# EXERCISE MATERIAL
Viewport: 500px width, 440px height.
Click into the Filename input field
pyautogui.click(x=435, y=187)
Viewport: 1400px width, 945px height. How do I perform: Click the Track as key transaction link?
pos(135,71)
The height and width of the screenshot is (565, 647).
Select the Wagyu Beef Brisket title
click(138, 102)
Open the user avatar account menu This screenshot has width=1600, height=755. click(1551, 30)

...

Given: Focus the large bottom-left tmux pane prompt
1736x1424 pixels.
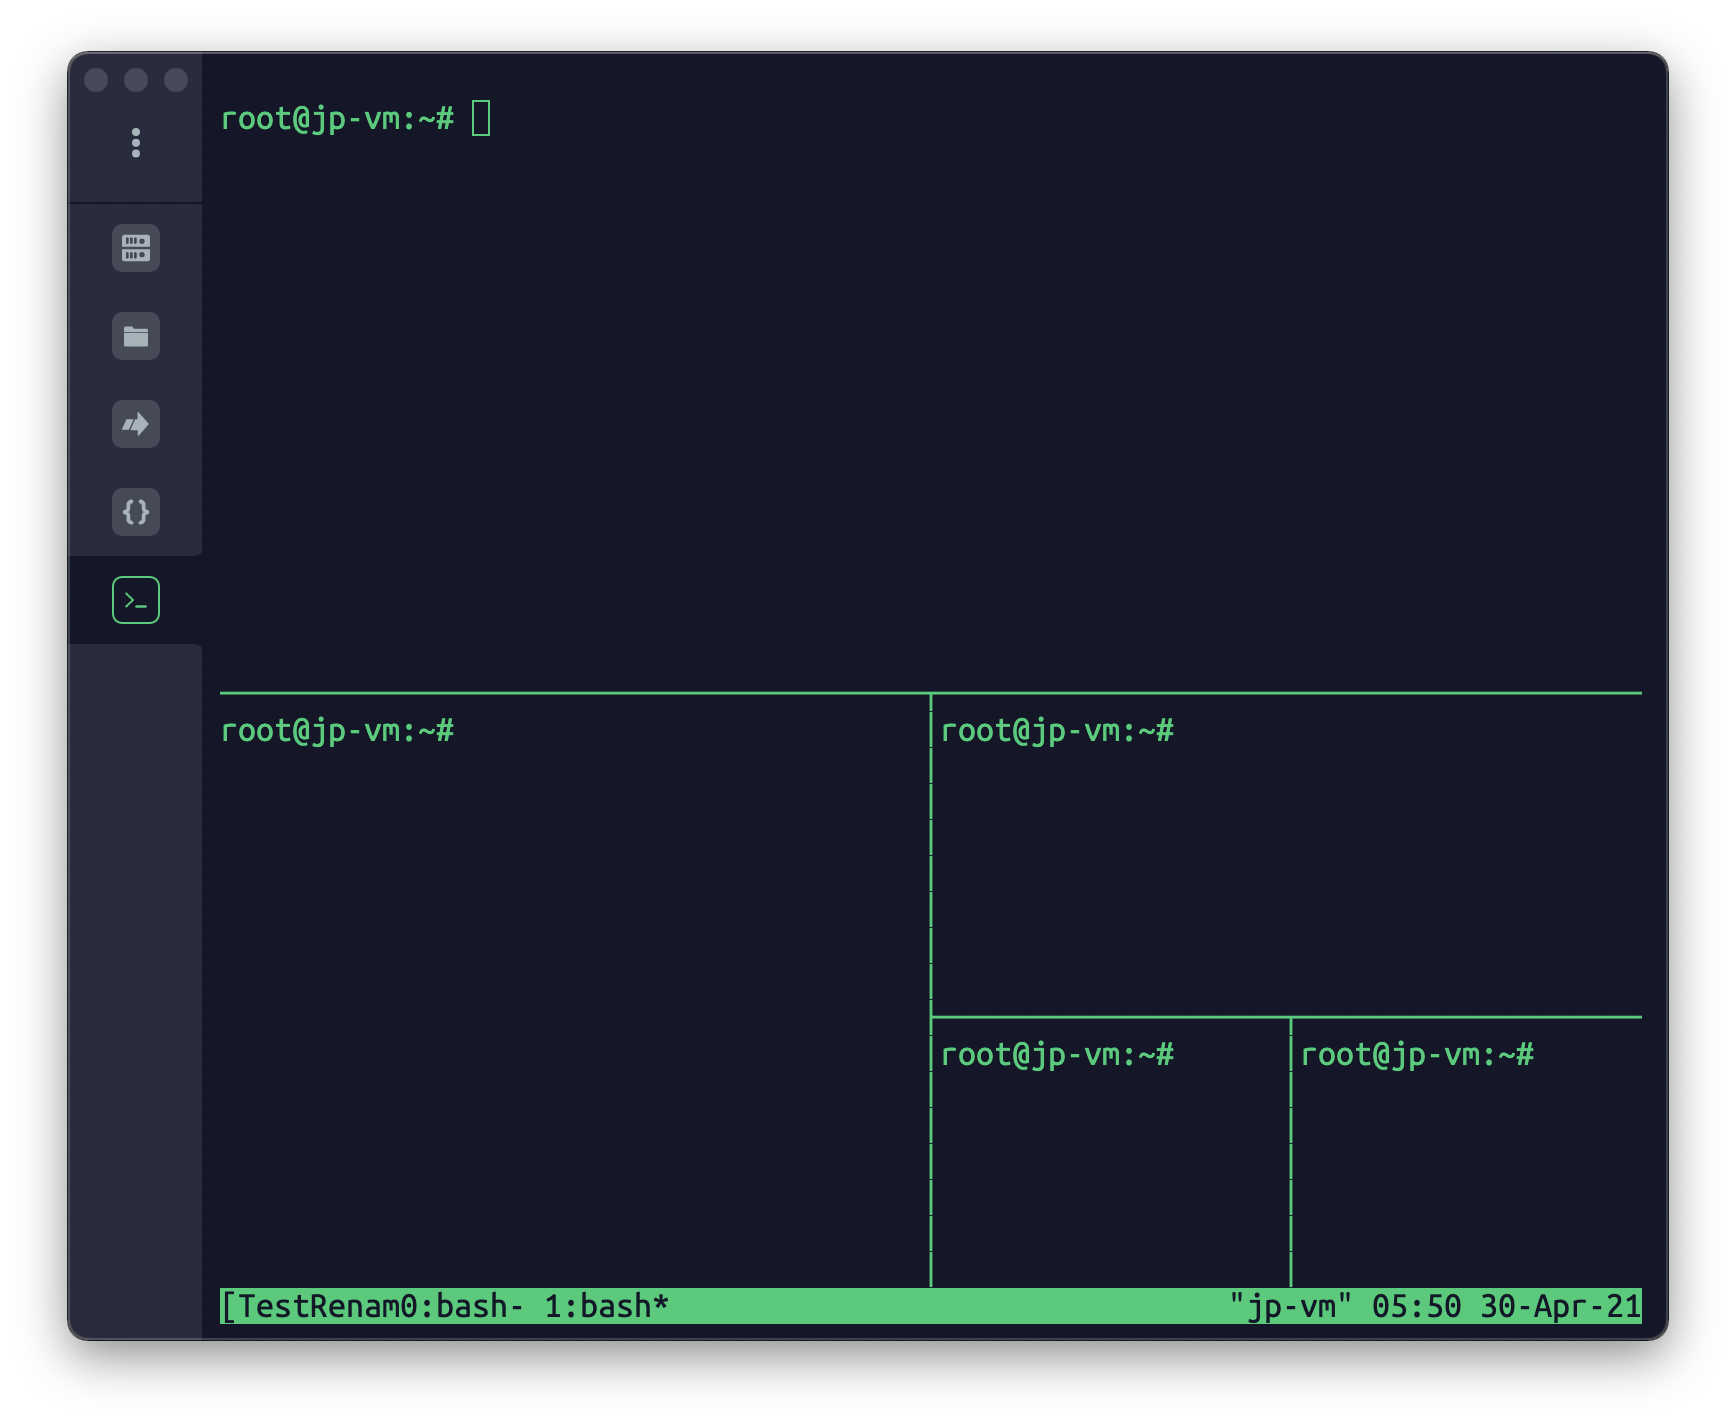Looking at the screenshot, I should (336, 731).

# REQUIRED ACTION
Which lines above run from the one containing "The height and" to the one containing "Open the user"? Give them again exactly, both ends included.

# OUTPUT BELOW
The height and width of the screenshot is (565, 647).
Select the Wagyu Beef Brisket title
click(138, 102)
Open the user avatar account menu This screenshot has width=1600, height=755. click(1551, 30)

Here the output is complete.